No lo preguntaba porque temiese no poder hacerlo, sino por mera curiosidad. En realidad, mi único objetivo era la misión, y si para realizarla debía acompañar a mi jefe a viajes, lo acompañaría a cuantos fuese necesario.
—Necesito a alguien que sepa idiomas y me acompañe a reuniones en el extranjero —me dijo—. Y si tú no puedes hacerlo, deberé buscar a otra persona.
—De acuerdo —murmuré, y continué leyendo—. ¿Qué ocurrirá tras los dos meses de periodo de prueba?
—Eso depende de ti. Si termino satisfecho con tu trabajo, te contrataré y te daré un empleo fijo. Si no me gusta tu manera de trabajar, no prolongaré el contrato.

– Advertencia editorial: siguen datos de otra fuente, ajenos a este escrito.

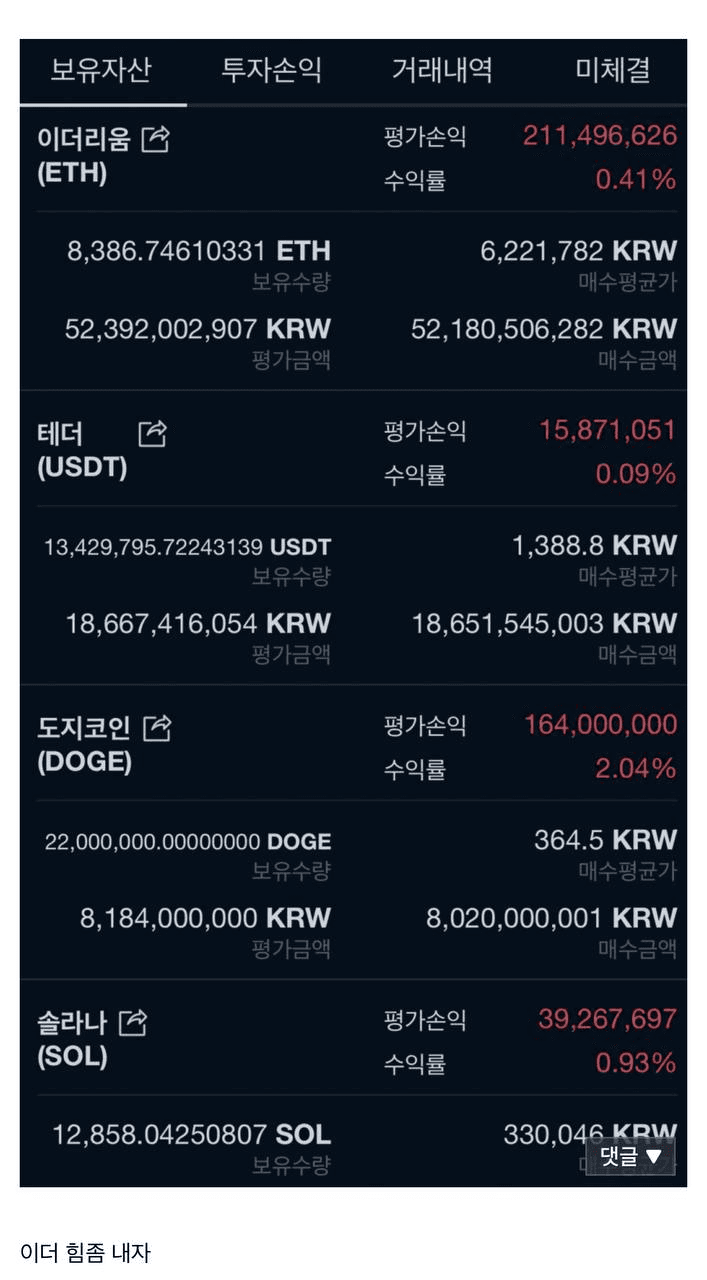This screenshot has width=707, height=1280.
Task: Expand the 댓글 comments dropdown
Action: tap(630, 1156)
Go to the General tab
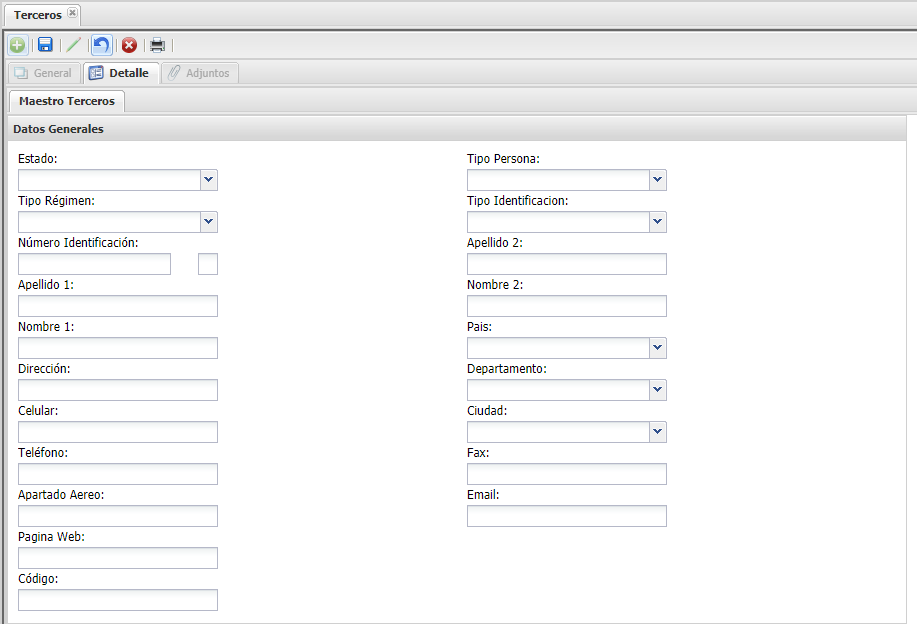This screenshot has height=624, width=917. (43, 73)
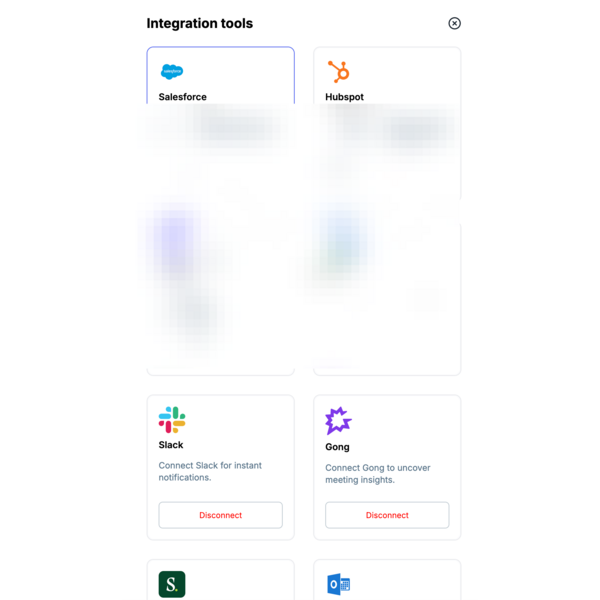
Task: Click the Slack heading text
Action: [171, 445]
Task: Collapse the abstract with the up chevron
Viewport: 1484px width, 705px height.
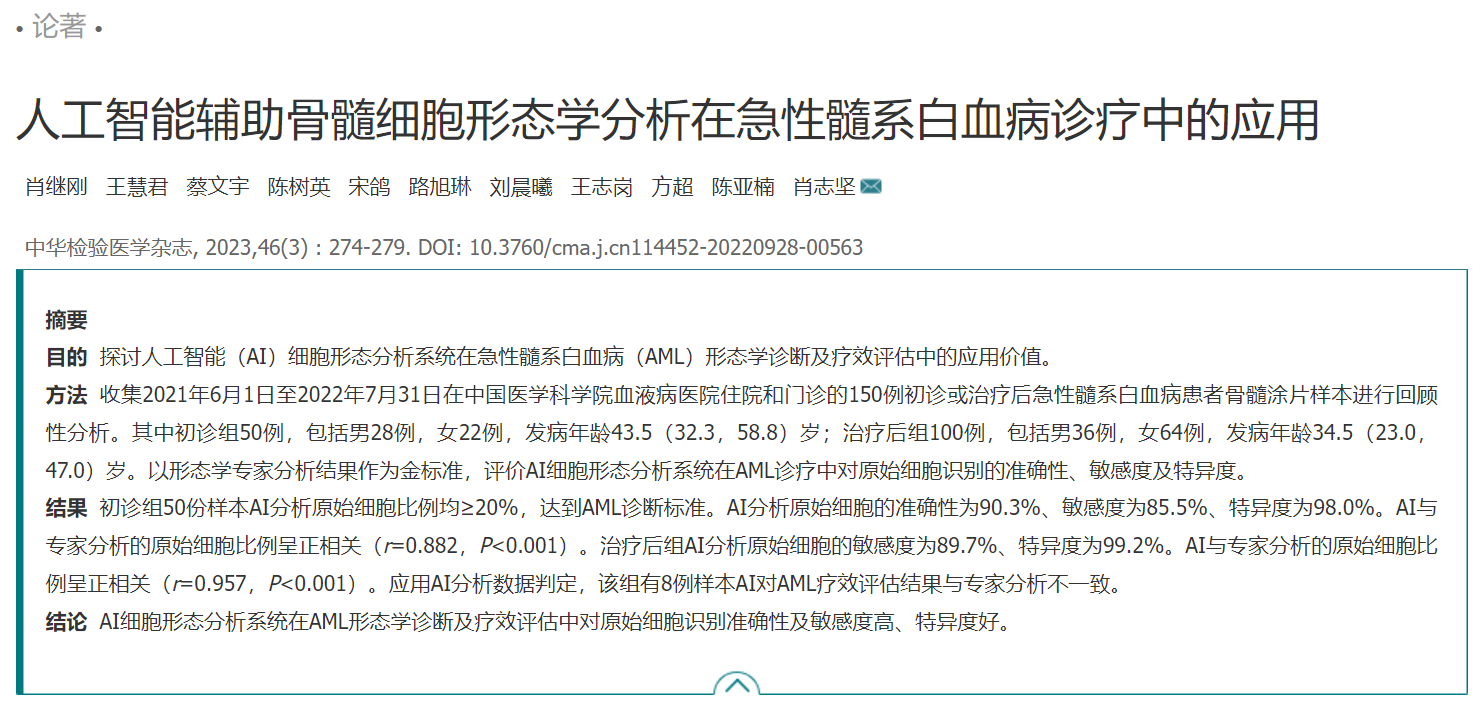Action: click(x=736, y=686)
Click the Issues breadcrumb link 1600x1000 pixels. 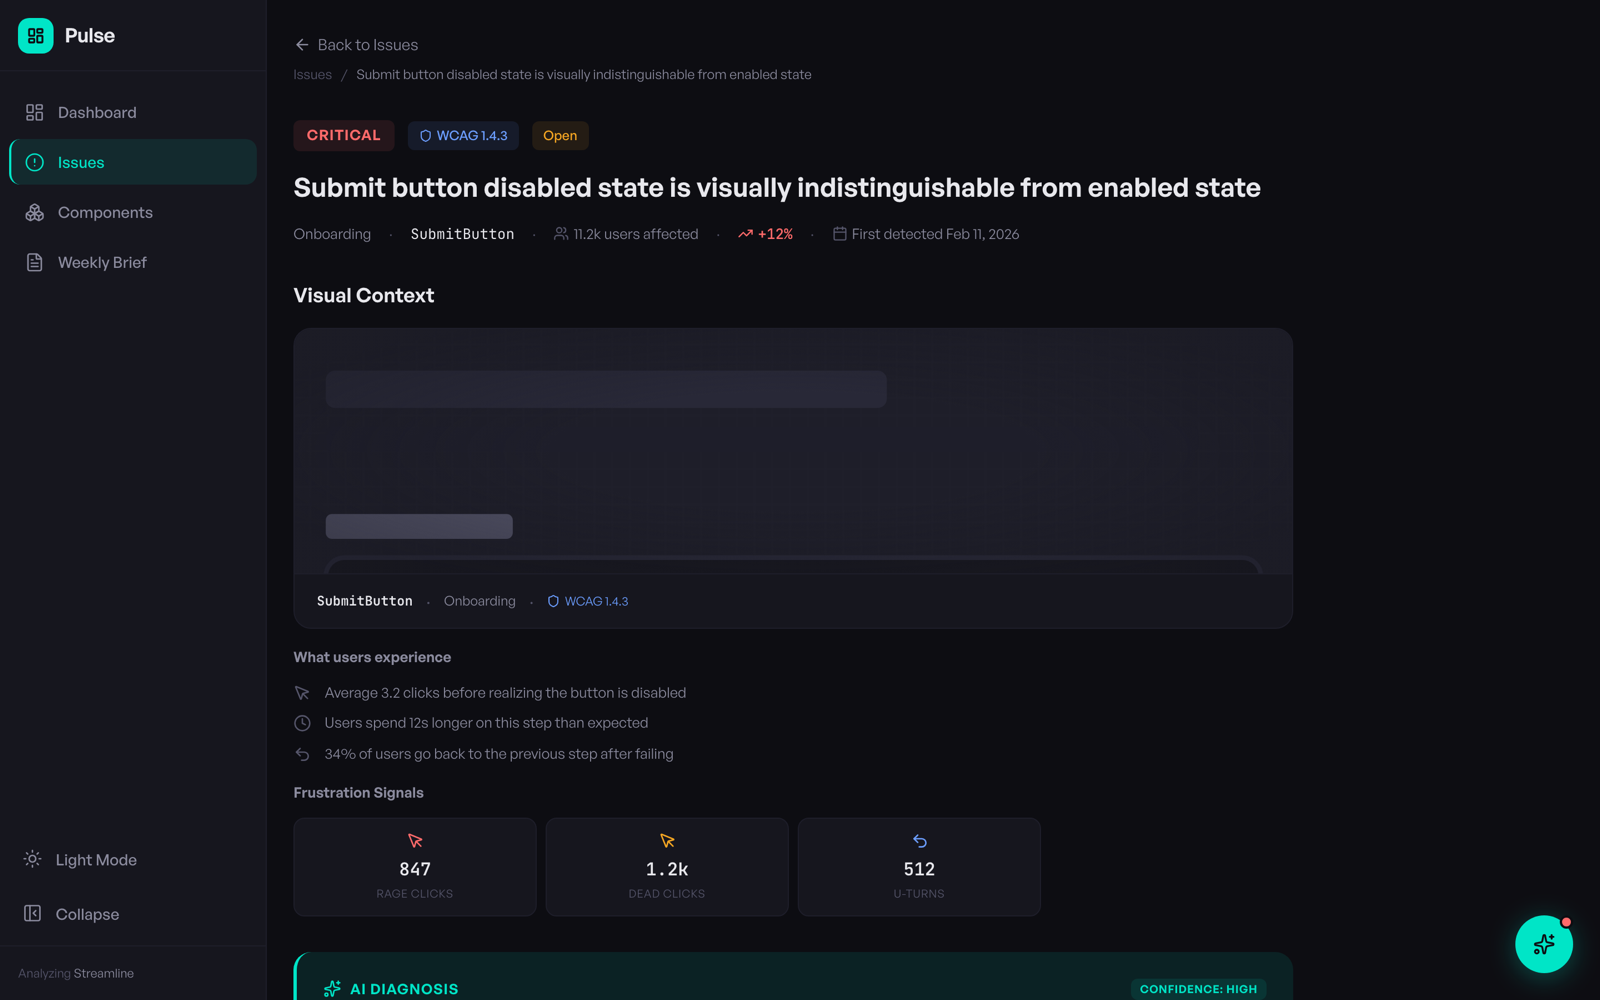311,74
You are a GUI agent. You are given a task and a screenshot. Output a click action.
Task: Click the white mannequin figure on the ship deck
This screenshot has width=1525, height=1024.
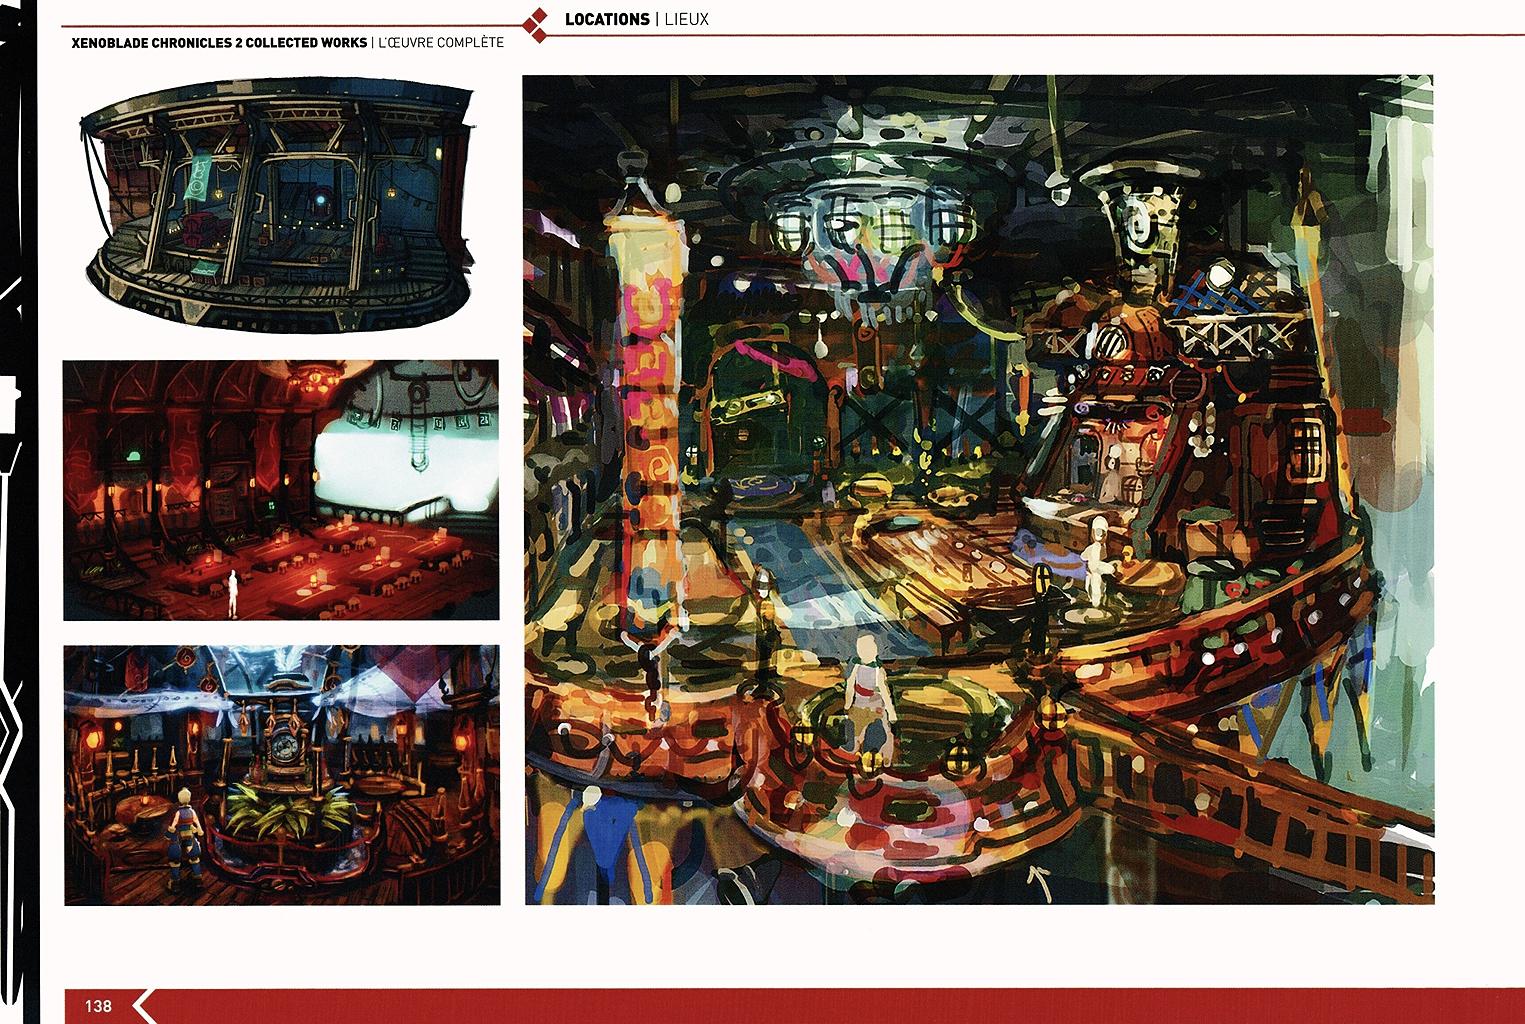point(1099,560)
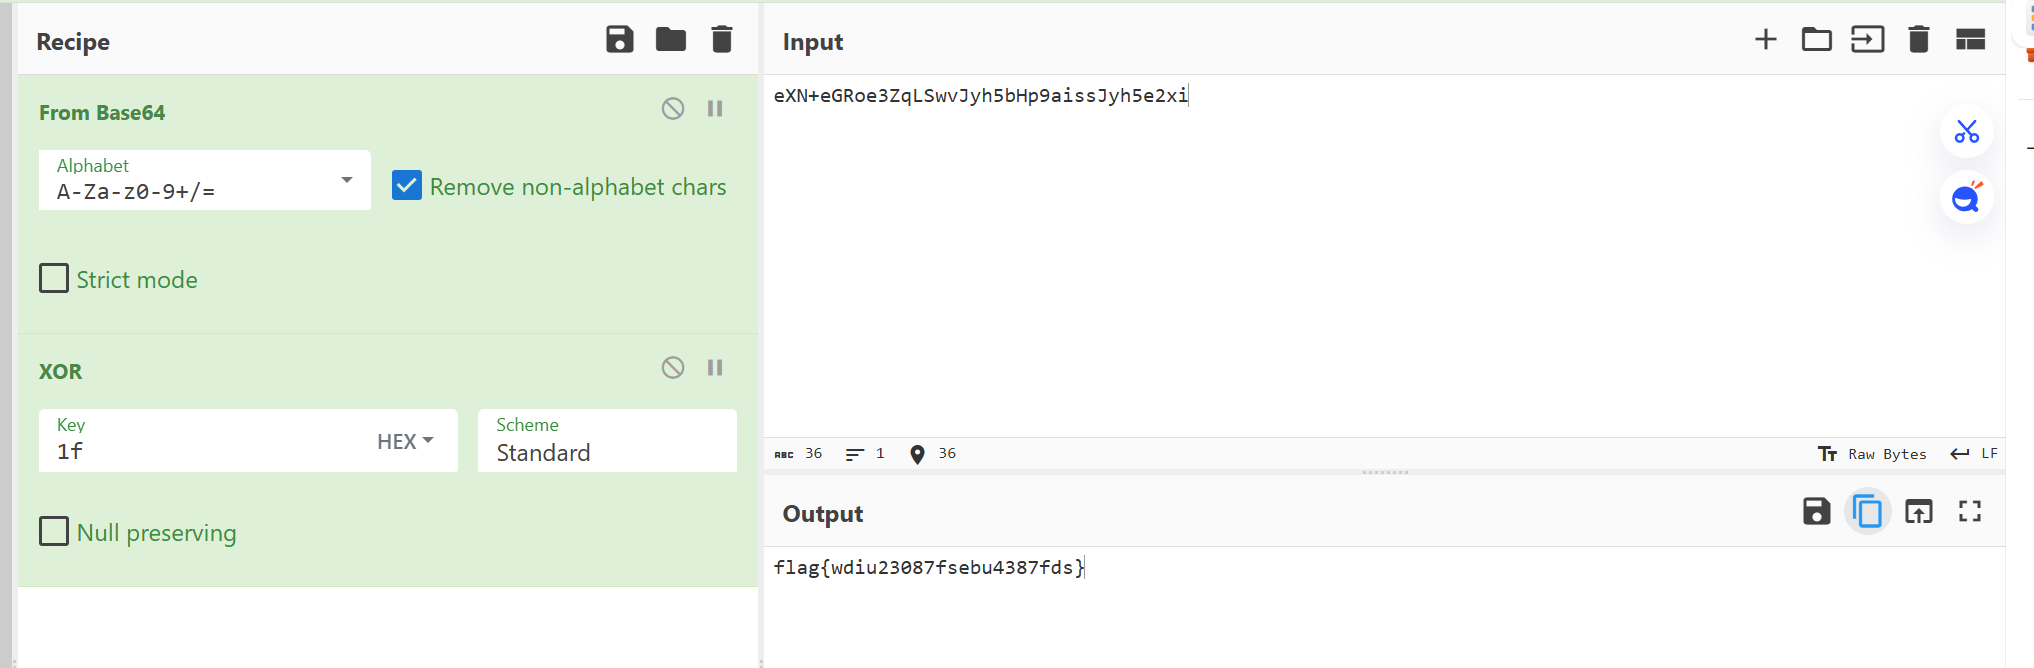
Task: Enable Strict mode checkbox
Action: pos(54,279)
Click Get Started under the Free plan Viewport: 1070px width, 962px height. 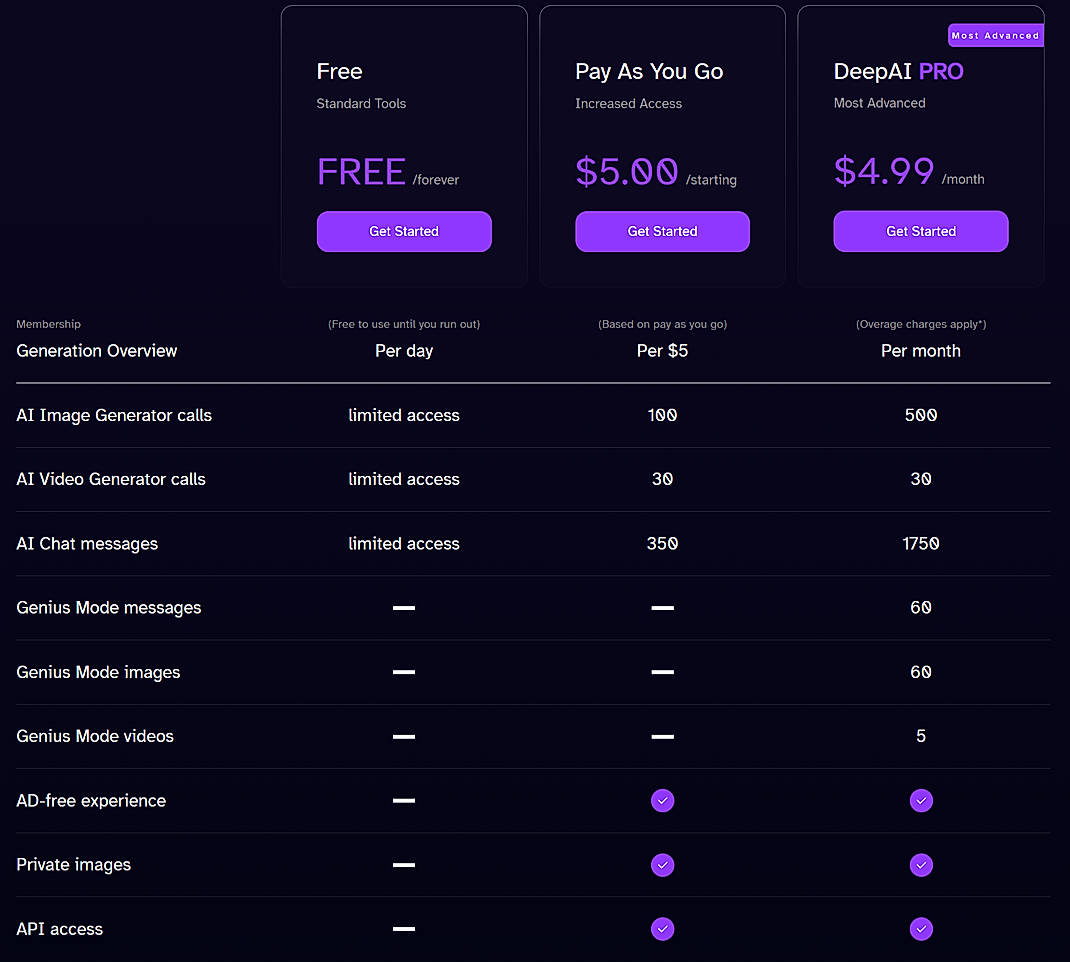point(404,231)
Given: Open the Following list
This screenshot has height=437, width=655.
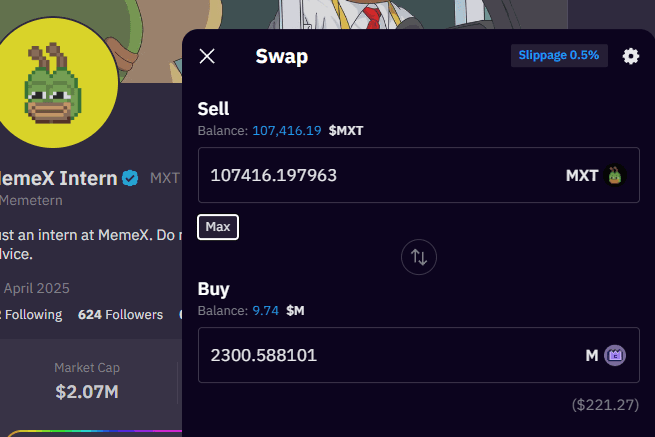Looking at the screenshot, I should pos(32,314).
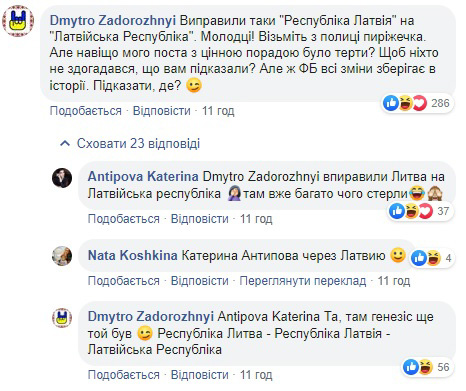466x391 pixels.
Task: View reactions with 4 count
Action: pyautogui.click(x=431, y=258)
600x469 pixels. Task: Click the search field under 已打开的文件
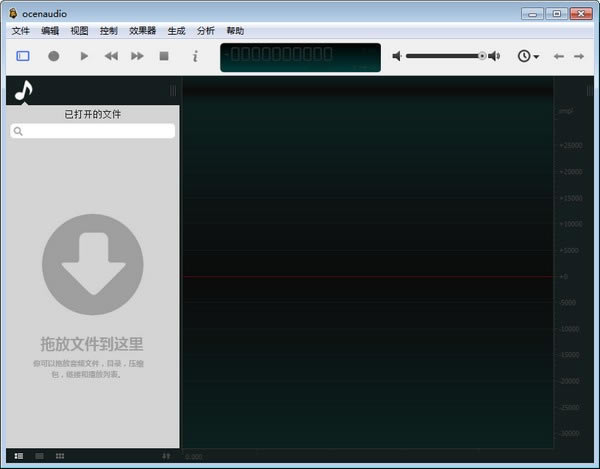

No sabía si la misión se prolongaría durante tanto tiempo; todo dependía de los obstáculos con los que tuviésemos que lidiar, de la cantidad de información que tuviésemos que obtener… No bastaba solamente con descubrir si aquel hombre era o no un vampiro. De modo que debería esforzarme para mantener el puesto por si la misión se prolongaba durante más de dos meses.
—Lo haré lo mejor posible —aseguré.
—De acuerdo. Por el momento será mi otra secretaria, Estíbaliz, quien me acompañe a las reuniones. Ella te enseñará mañana lo que debes hacer. Deberás pasarme las llamadas importantes y separarlas de las que no lo son, organizar mi horario, hablar con empresas… Habrá ocasiones en las que debas ser tú quien mantenga contacto con algunas personas, transmitiéndoles mis deseos. Pero Estíbaliz te lo explicará mejor mañana.
Asentí. Si algo quedaba claro era que, para realizar bien aquel trabajo, debería ser una persona muy organizada y ordenada. De lo contrario, no sería capaz de hacerlo lo suficientemente bien, al menos para alguien como Zigor Garay. No podía permitirme fallar.
—Bien.
Cuando leí todo el contrato, lo firmé. La firma de él ya estaba plasmada en los papeles, por lo que solamente faltaba la mía. Me ofreció una copia del documento que había firmado para que yo pudiese tenerla y leerla cuando desease, y me pidió que al día siguiente me presentase allí a las ocho de la mañana para comenzar con mi horario habitual.
—Una última pregunta que olvidé hacerle —me detuvo antes por dar por concluida la conversación—. ¿Cómo supo de este trabajo?
Por un momento, vacilé. No sabía cómo había anunciado que necesitaba a alguien para cubrir aquel puesto de trabajo. ¿Había sido a través de internet? ¿A través de la prensa? La academia había descubierto que el puesto había quedado libre antes de enviar diferentes currículums vitae, pero nadie me había dicho cómo lo habían sabido.
—Por mi padre —respondí simplemente, esperando que no me preguntase nada más.
Aquello pareció desbloquear un recuerdo en mí. Recordé a mi madre, más joven que cuando había muerto, diciéndome que mi padre no regresaría, que nos había abandonado. Yo le habría preguntado durante años dónde se encontraba. Empleaba un tono suave para explicármelo. Yo debía de ser muy pequeña, no sobrepasaría los cinco años, y rompí a llorar al escuchar aquellas palabras. Recordaba las lágrimas calientes y saladas resbalando por mis mejillas, y la calidez del abrazo de mi madre.